While procrastinating about grading, I scrolled through today’s twitter feed (yes,  you too can follow my not-particularly exciting twitter feed) and found a extremely thoughtful op-ed by Hillel Y. Levin (U. Georgia Law School) in Tablet Magazine titled “Stay Out of It.”   In the piece, Levin criticizes recent statements from prominent Orthodox Jewish institutions opposing same-sex marriage.  Much of Levin’s criticism tracks some of the larger debates over whether there is a role for religious argumentation in the public sphere – debates frequently associated with John Rawls’s seminal article “The Idea of Public Reason Revisited.”
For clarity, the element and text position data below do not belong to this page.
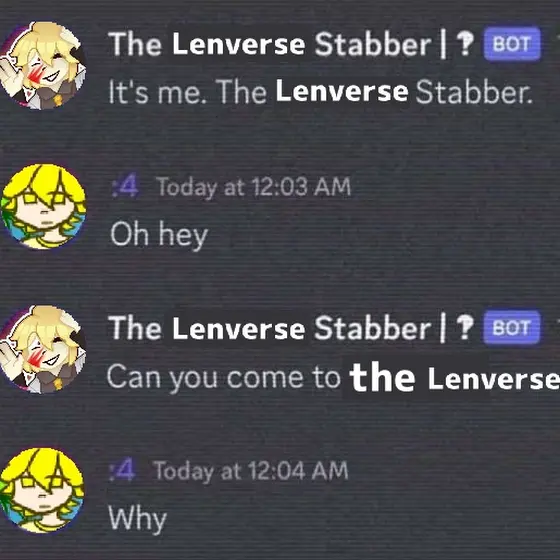Open yellow-haired avatar next to 'Oh hey'
This screenshot has width=560, height=560.
point(43,206)
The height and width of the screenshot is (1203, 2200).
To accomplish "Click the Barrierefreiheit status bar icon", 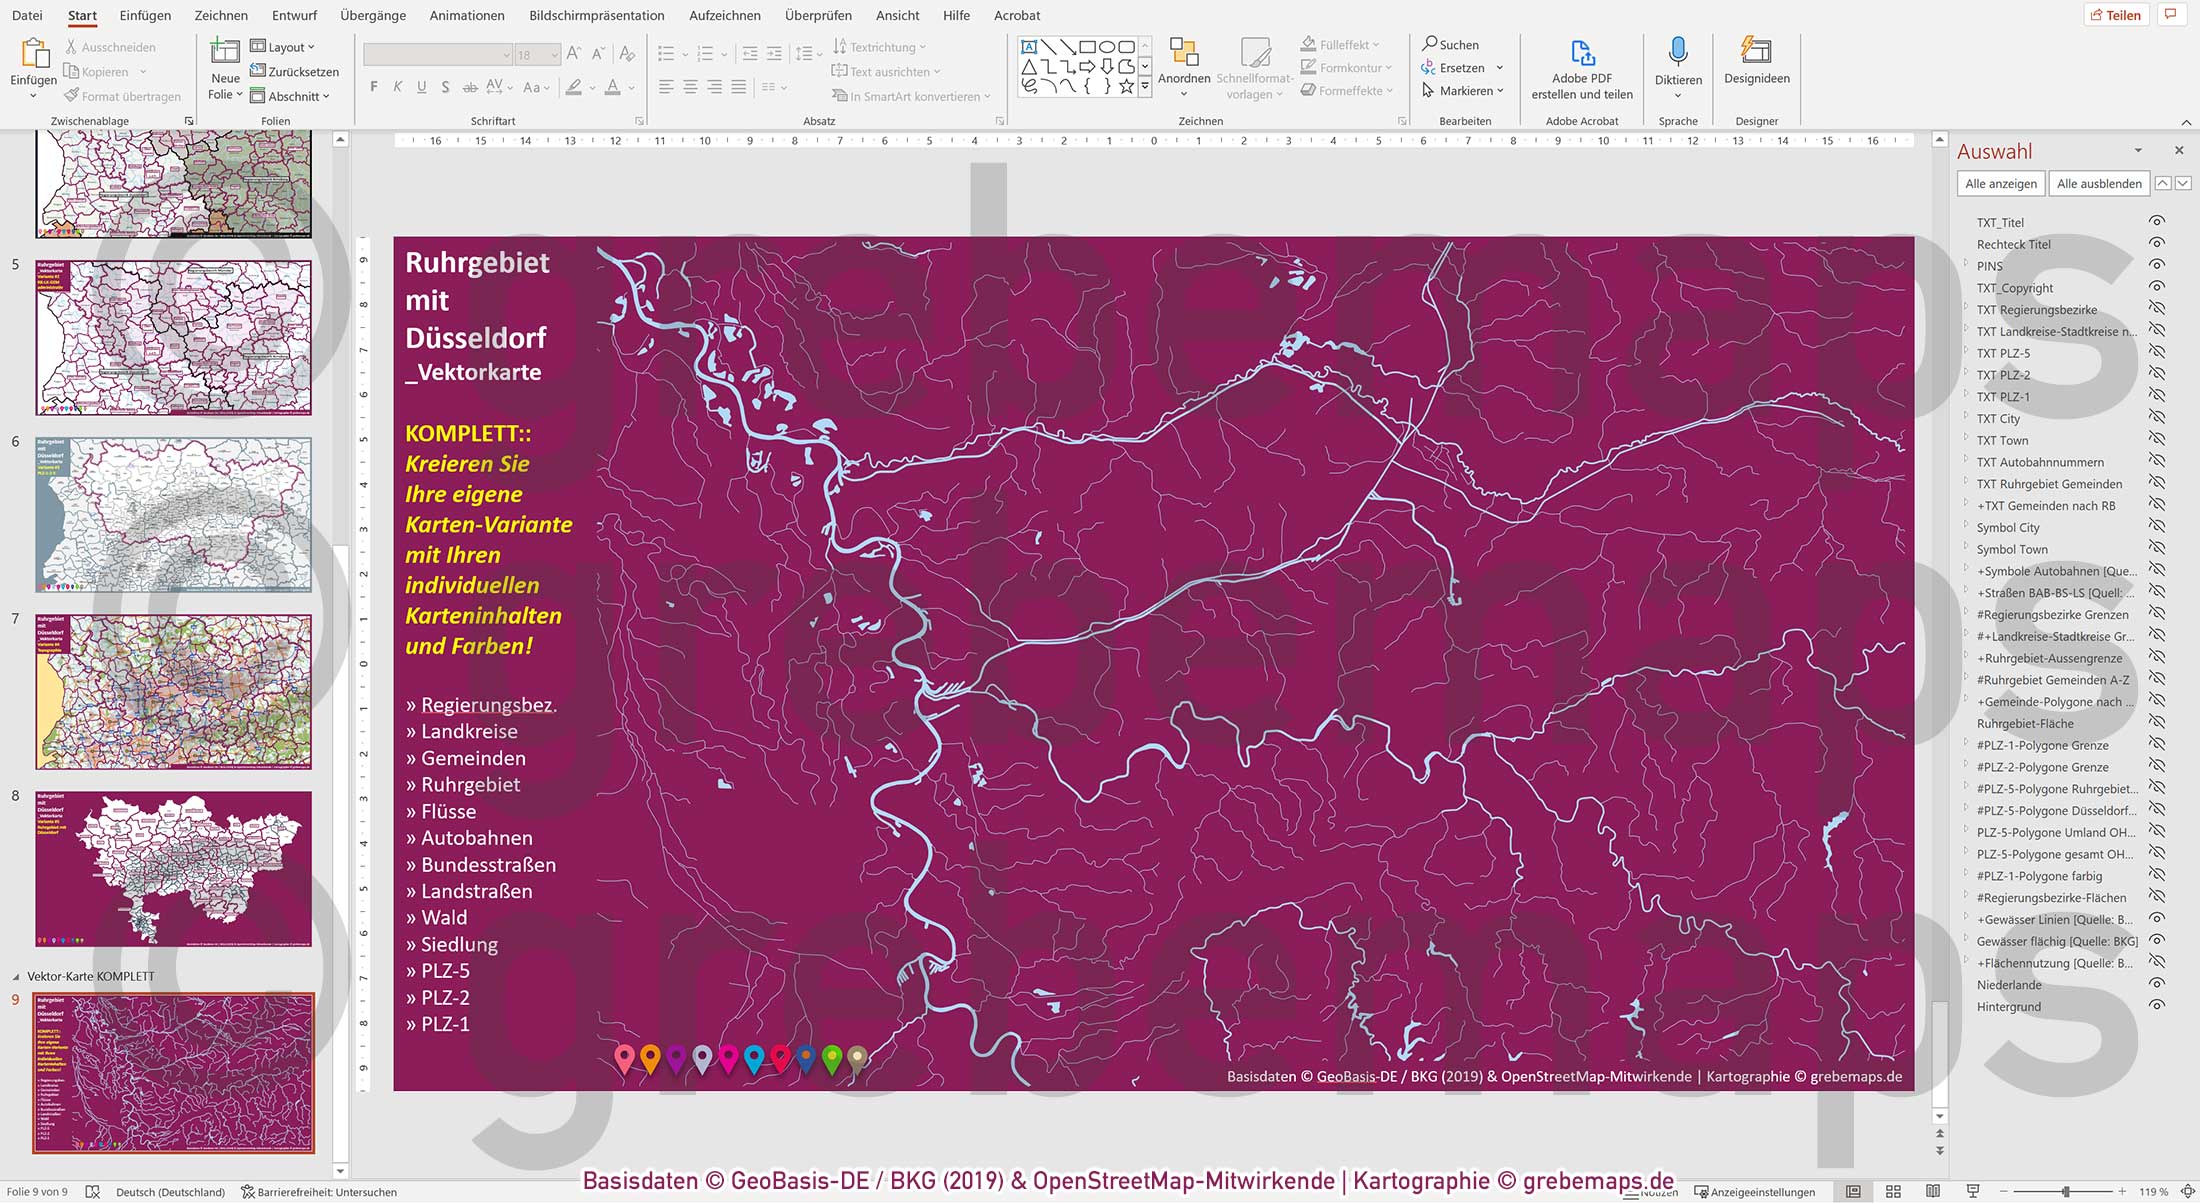I will 245,1192.
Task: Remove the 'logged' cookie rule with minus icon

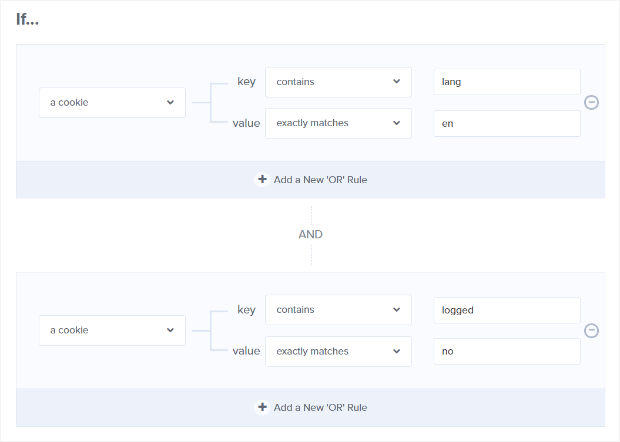Action: [x=591, y=331]
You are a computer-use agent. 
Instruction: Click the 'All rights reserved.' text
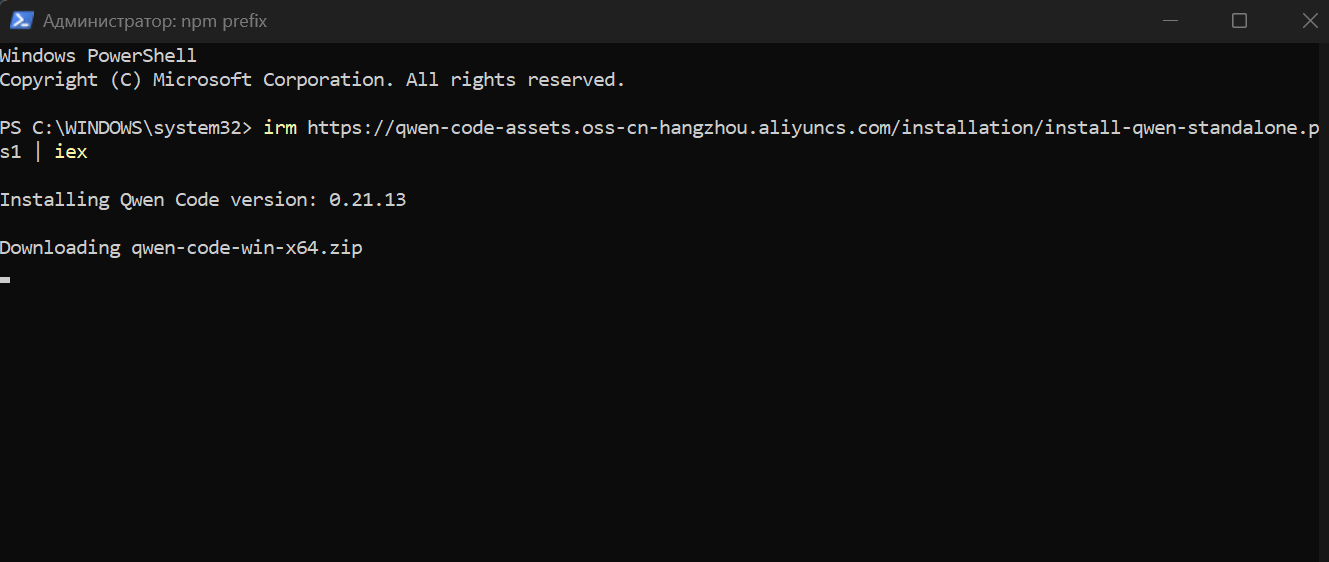coord(515,80)
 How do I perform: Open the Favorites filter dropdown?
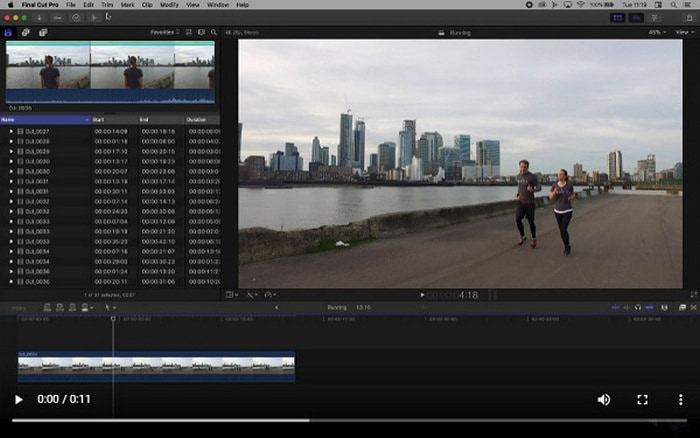point(164,32)

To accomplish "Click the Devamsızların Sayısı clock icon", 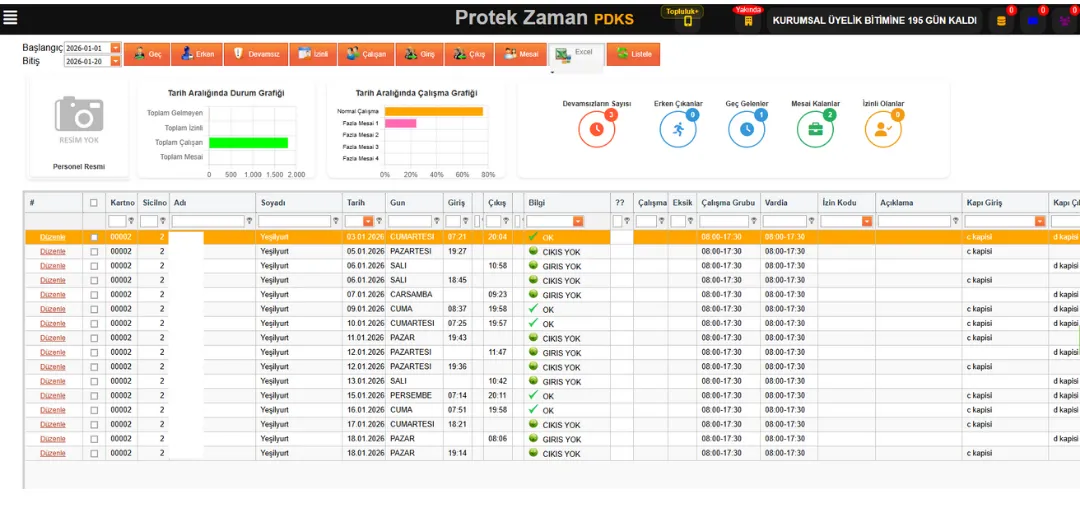I will click(596, 129).
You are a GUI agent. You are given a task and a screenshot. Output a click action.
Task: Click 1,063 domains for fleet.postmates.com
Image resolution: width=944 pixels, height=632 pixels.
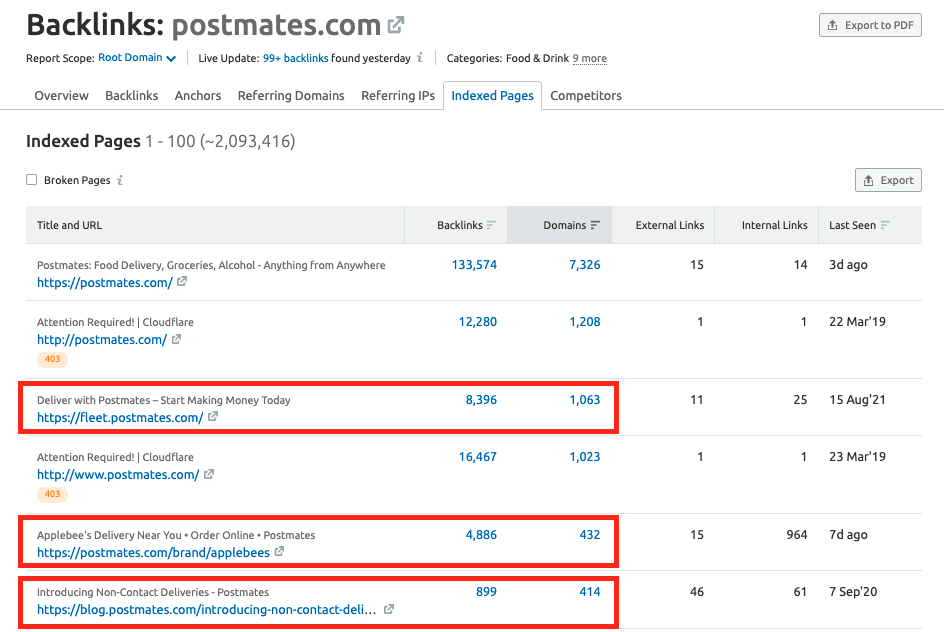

But Levin also presses on another reason why Orthodox Jews should be particularly sympathetic to same-sex marriage, which emphasizes the minority status of both the Jewish and LGBT communities.  Here’s an excerpt I found particularly noteworthy:

Unlike our Christian friends and neighbors, Jews grow up with our minority status deeply ingrained and without the instinctive expectation that our religious traditions and beliefs will naturally be reflected in the broader law and culture. As a minority within a minority, Orthodox Jews recognize that we reap the benefits of pluralism, tolerance, and accommodation. After all, if religious beliefs in this country were to orient secular law, we would find ourselves deeply disappointed and possibly threatened, just as we historically have in every other diaspora country.